As a rollercoaster February winds down, the US equity market is still wavering between testing its record highs and the February correction low.
But after recovering roughly 50-60% of the January 26–February 9 market correction by February 16, traders may have needed a bit of a breather last week. They settled for mostly sideways price action in most of the market and modest net gains—with the exception (surprise, surprise!) being the tech sector, which was unambiguously in the green. A strong Friday for the broad market turned weekly losses into gains, though, and closed the week on a bullish note.
Last week’s big news item—the FOMC minutes released on Wednesday—revealed little angst among Fed board members that the economy would overheat (the fear is that rising inflation could prod the Fed to hike rates more than anticipated), but the market nonetheless closed down that day after initially trading higher on the release. Market observers may also be pointing to the other part of the interest rate story—“Treasury yields: Will They or Won’t They Top 3%?”—as weighing on stocks, since the yield on 10-year T-notes hovered between 2.9% and 2.95% for most of the week before pulling back on Friday.
Here’s how the major US indexes fared last week:
Friday’s rally flipped many market sectors from being slightly in the red to slightly in the green for the week. The best-performing S&P 500 sectors were Information Technology (+1.8%), Materials (+1.1%), and Energy (+0.9%)—the latter vaulting into position thanks to a bang-bang rally on Thursday and Friday. The worst-performing sectors last week were Telecom Services (-2.5%), Consumer Staples (-2.4%), and Health Care (-0.3%).
Last week’s earnings kept up the overall trend of a very positive quarterly reporting season, with a notable exception being Walmart (WMT), which took a 10% hit on Tuesday after a surprise earnings miss that helped to push the Dow to a market-leading loss for the day.
In contrast to last week, this week is chock-full of economic releases—heavy on housing numbers, plus GDP and the usual beginning-of-the-month manufacturing data.
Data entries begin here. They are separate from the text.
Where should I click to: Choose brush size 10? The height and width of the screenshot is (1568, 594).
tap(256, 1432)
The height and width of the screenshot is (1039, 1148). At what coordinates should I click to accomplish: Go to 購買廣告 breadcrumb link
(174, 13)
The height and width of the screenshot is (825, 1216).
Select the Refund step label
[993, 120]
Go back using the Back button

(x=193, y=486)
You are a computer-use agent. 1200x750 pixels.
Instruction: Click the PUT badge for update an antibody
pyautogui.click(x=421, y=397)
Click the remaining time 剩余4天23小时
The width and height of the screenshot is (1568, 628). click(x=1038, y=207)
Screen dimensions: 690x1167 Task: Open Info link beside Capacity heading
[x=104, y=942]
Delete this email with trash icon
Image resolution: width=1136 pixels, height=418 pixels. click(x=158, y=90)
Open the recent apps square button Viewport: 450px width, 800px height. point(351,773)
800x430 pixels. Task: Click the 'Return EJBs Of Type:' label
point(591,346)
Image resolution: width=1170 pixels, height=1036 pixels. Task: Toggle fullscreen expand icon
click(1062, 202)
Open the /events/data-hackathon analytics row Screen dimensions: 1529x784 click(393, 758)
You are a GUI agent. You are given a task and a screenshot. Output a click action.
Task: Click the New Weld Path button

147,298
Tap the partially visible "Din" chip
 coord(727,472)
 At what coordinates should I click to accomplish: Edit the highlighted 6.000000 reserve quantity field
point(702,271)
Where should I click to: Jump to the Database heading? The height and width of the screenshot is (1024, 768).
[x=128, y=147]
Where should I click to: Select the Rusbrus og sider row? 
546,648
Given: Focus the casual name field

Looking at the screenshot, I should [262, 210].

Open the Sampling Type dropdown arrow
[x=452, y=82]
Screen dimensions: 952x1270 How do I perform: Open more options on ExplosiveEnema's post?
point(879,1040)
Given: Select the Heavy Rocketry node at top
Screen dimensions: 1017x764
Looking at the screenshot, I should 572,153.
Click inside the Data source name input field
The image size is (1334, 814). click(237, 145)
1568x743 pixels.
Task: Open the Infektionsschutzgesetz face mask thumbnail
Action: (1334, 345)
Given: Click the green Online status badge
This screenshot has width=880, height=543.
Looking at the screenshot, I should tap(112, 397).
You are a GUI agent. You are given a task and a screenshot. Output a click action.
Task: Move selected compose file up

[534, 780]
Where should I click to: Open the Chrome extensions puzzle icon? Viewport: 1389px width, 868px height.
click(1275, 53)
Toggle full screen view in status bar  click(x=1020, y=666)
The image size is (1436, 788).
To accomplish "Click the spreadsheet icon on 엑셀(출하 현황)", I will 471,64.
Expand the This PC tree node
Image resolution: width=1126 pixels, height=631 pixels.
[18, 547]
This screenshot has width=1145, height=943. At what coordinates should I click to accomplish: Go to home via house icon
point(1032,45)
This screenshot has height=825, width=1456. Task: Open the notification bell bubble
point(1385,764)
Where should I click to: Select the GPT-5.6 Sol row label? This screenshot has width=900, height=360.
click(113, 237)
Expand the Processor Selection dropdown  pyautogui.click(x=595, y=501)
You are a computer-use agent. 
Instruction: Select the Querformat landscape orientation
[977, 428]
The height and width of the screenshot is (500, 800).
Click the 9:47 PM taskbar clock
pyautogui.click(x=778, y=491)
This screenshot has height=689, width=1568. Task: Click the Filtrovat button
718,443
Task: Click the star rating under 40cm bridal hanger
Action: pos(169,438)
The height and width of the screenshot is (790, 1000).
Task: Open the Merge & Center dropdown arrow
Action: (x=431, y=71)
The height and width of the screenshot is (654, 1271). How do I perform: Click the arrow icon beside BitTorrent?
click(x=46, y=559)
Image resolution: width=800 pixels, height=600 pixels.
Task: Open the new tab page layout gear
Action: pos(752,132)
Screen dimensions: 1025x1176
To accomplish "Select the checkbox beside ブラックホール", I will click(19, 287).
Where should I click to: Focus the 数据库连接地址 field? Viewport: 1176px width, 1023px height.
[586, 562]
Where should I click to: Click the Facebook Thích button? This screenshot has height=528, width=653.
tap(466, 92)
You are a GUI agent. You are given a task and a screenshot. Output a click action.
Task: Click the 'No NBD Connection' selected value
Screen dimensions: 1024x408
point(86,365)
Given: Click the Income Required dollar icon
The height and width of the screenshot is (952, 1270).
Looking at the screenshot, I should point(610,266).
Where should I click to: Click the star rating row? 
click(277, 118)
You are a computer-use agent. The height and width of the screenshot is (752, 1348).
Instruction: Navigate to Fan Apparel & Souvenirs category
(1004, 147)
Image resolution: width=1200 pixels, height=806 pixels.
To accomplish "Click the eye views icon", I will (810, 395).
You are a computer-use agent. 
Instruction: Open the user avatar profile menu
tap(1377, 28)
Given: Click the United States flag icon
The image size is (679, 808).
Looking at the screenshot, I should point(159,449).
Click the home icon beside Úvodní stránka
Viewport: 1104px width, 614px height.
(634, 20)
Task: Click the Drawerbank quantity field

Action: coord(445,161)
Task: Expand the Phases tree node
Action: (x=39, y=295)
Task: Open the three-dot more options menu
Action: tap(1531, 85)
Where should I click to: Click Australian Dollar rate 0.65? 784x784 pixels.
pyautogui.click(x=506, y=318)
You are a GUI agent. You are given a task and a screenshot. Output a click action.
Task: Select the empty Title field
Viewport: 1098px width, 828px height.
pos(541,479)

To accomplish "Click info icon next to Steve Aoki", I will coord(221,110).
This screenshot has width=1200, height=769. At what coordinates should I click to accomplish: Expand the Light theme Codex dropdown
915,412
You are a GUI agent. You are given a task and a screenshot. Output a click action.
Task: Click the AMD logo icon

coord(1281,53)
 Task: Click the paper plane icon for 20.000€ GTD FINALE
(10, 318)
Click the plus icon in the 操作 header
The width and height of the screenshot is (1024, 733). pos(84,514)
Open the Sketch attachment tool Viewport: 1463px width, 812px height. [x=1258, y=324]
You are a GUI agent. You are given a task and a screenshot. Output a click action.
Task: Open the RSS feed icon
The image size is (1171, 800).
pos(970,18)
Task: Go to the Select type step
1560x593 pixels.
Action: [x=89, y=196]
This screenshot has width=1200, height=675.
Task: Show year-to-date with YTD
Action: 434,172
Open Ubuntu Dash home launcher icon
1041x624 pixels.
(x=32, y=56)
Also, keep an eye on Thursday’s Personal Income and Outlays release, which will include the Personal Consumption Expenditures (PCE) deflator—the Fed’s preferred inflation gauge.
●Monday: New Home Sales
●Tuesday: Durable Goods Orders, International Trade in Goods, Retail Inventories (advance), Wholesale Inventories (advance), S&P Corelogic Case-Shiller HPI, FHFA House Price Index, Consumer Confidence
●Wednesday: GDP, Chicago PMI, Pending Home Sales Index
●Thursday: Personal Income and Outlays, PMI Manufacturing Index, ISM Manufacturing Index, Construction Spending
●Friday: Consumer Sentiment
Futures traders have a few expiring contracts to remember this week:
●Monday: March natural gas (NGH8), Feb. gold (GCG8), Feb. copper (HGG8)
●Wednesday: March gasoline (RBH8), March Fed Funds (FFH8), March sugar (SBH8), Feb. live cattle (LCG8)
This week’s earnings include:
●Monday: Boise Cascade (BCC), 2U (TWOU), Howard Hughes (HHC), JBT Corp (JBT), Palo Alto Networks (PANW).
●Tuesday: AutoZone (AZO), Bank of Montreal (BMO), Bank of Nova Scotia (BNS), Dycom (DY), Macy's (M), Magellan Health (MGLN), Toll Brothers (TOL).
●Wednesday: Analog Devices (ADI), Lowe's (LOW), Overstock.com (OSTK), Salesforce (CRM).
●Thursday: Best Buy (BBY), Burlington Stores (BURL), GTT Communications (GTT), Kohl's (KSS), Broadcom (AVGO), Juno Therapeutics (JUNO).
●Friday: JD.com (JD).
Go to the E*TRADE market calendar (login required) for a complete list of earnings and other market events.
And speaking of calendars, Thursday is the first day of March, a month that has, on average, become more bullish for equities over the past three decades. During the 60 years from 1928 through 1987, the Dow closed out March with a gain 58% of the time, with an average return of 0.29%. Over the past 30 years, though, the Dow’s average March return was 1.16%, and it has closed higher 67% of the time—numbers that are far better than the Dow’s average performance for Januaries, for example.